‘Perhaps the worst in Australia’: Owners of defect-riddled apartments call for stronger regulations
Serious questions have been raised about the ACT's building regulatory system by apartment owners facing tens of millions of dollars in repair works.
An ABC investigation revealed an estimated $20 million repair bill for a string of defects at the Elara Apartments in Bruce.
That complex was completed in 2007, but its executive committee chairman, David Allen, said little had been achieved in the intervening decade.
"We've tried to engage as many people in the process as we can, directly through the negotiation process [and] the regulator," he said.
"We've tried to engage various consultants to no real end."
At one point the ACT Government issued an emergency order on the property's builder to fix some pressing issues, and later started the process of handing down a broader order for rectification work.

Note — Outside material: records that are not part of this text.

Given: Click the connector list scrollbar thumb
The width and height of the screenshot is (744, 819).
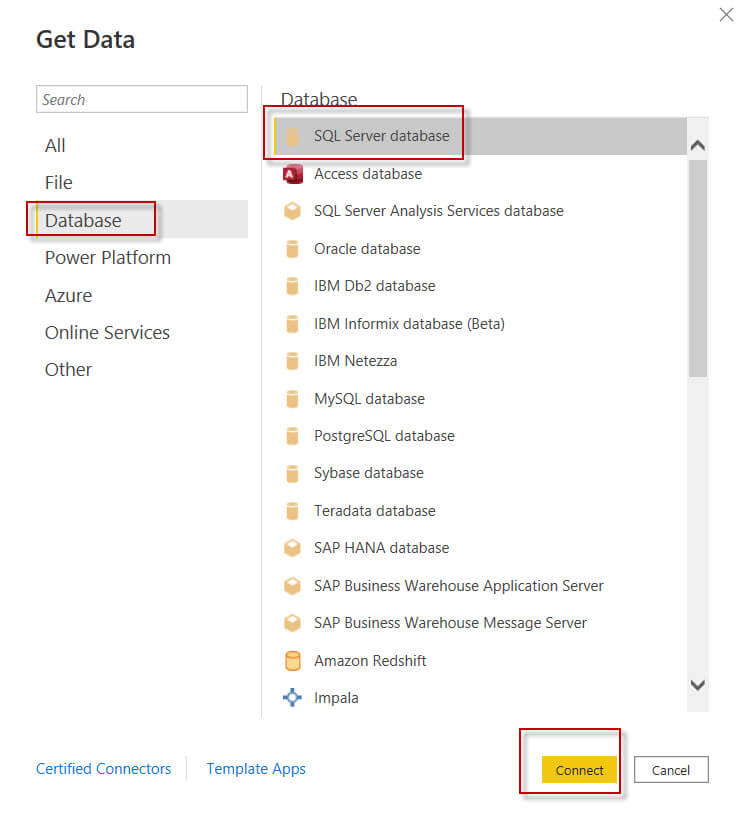Looking at the screenshot, I should coord(698,265).
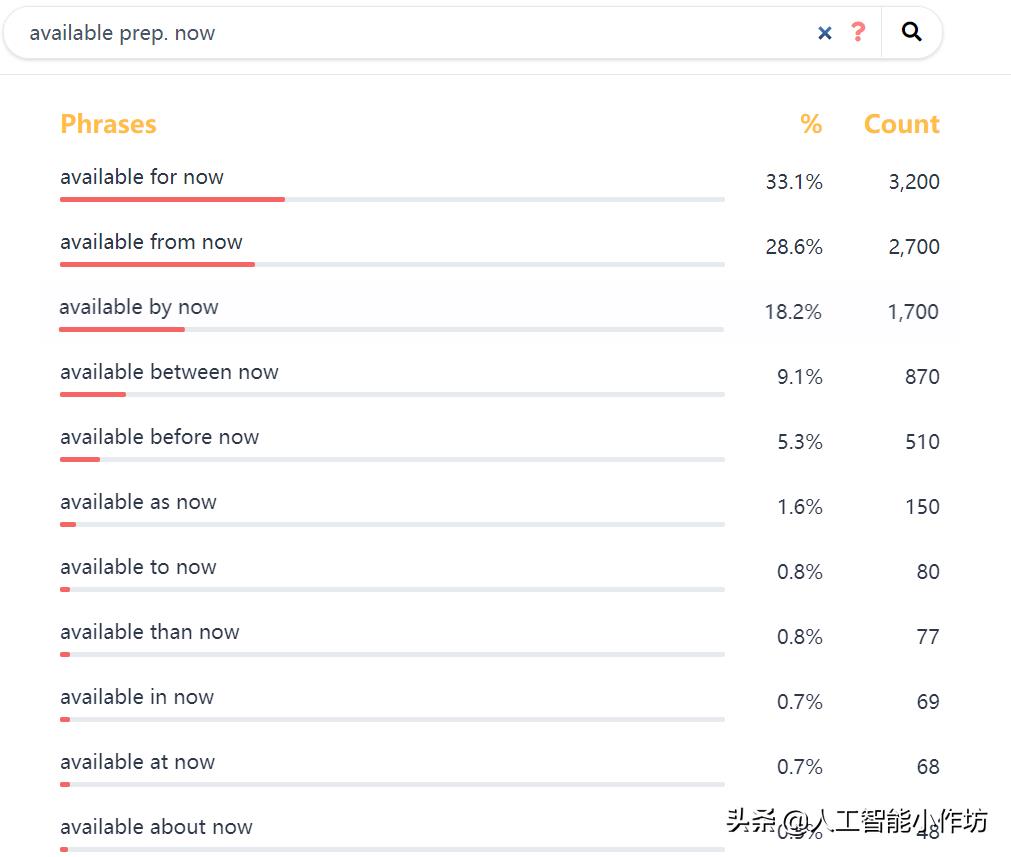The image size is (1011, 857).
Task: Click the % column header
Action: 810,124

But with the builder now in liquidation, Mr Allen said the Government's efforts amounted to too little, too late.
"There is little will for them to do the things that they actually can do, that they actually have the power to do," he said.

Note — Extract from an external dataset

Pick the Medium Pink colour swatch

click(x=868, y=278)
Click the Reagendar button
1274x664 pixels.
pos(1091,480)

"It's been really difficult to get someone to say 'I'll stand up, I'll take responsibility and I'll do something for you'."

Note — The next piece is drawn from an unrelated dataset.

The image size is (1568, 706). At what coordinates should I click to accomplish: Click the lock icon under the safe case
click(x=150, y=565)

Canberra apartment defects 'perhaps the worst in Australia'
Waterproofing expert Ross Taylor, who has worked with the Elara owners' corporation, said Canberra was especially bad for defective construction.
"The building defects in Canberra high-rise construction are perhaps the worst in Australia," he said.
"There are elements of exceptionally good construction and design, but … the average apartment building in Canberra leaks within the first few years."
But Mr Taylor said too much of the blame was often laid at the feet of builders.
"They seem to be in the front line for this, and some might say they're the soft starting target because they're the most visible," he said.
"We find about 80 per cent of defects lie in design … and we see that one of the primary influencers of design is the original developer."
The privatisation of building certifiers, who sign off on a complex's compliance with codes and regulation, was a particularly pressing issue according to Mr Taylor.
"It's akin to the highway patrol being outsourced and all the highway patrolman are sacked, and private patrollers come in," he said.
"They don't actually go into the field and measure speed, what they do is … everybody sends in a form that says 'I haven't sped this month'."
'We don't need those kind of people in our industry'
The ACT Construction Occupations Registrar, Craig Simmons, conceded the process with Elara had not been ideal.
"It could have been better handled in terms of what we know now, but having gone through the process … we've made changes in the way we approach these sort of matters," he said.
"I don't think we would go down the same process or take as long if it was to happen today."
One key change has been to licensing, with a post-qualification exam for prospective builders seeking accreditation.
"There is a gap between what is being taught and learned in those courses and what we as a regulator expect," Mr Simmons said.
Mr Simmons also pushed back on concerns about private building certifiers, arguing the system allows more professionals to service a growing market.
"In any given market there will be people who are very, very good at their job and people who are not very good at their job," he said.
"Once we find those people who aren't doing the right thing, we take action against them. We don't need those kind of people in our industry."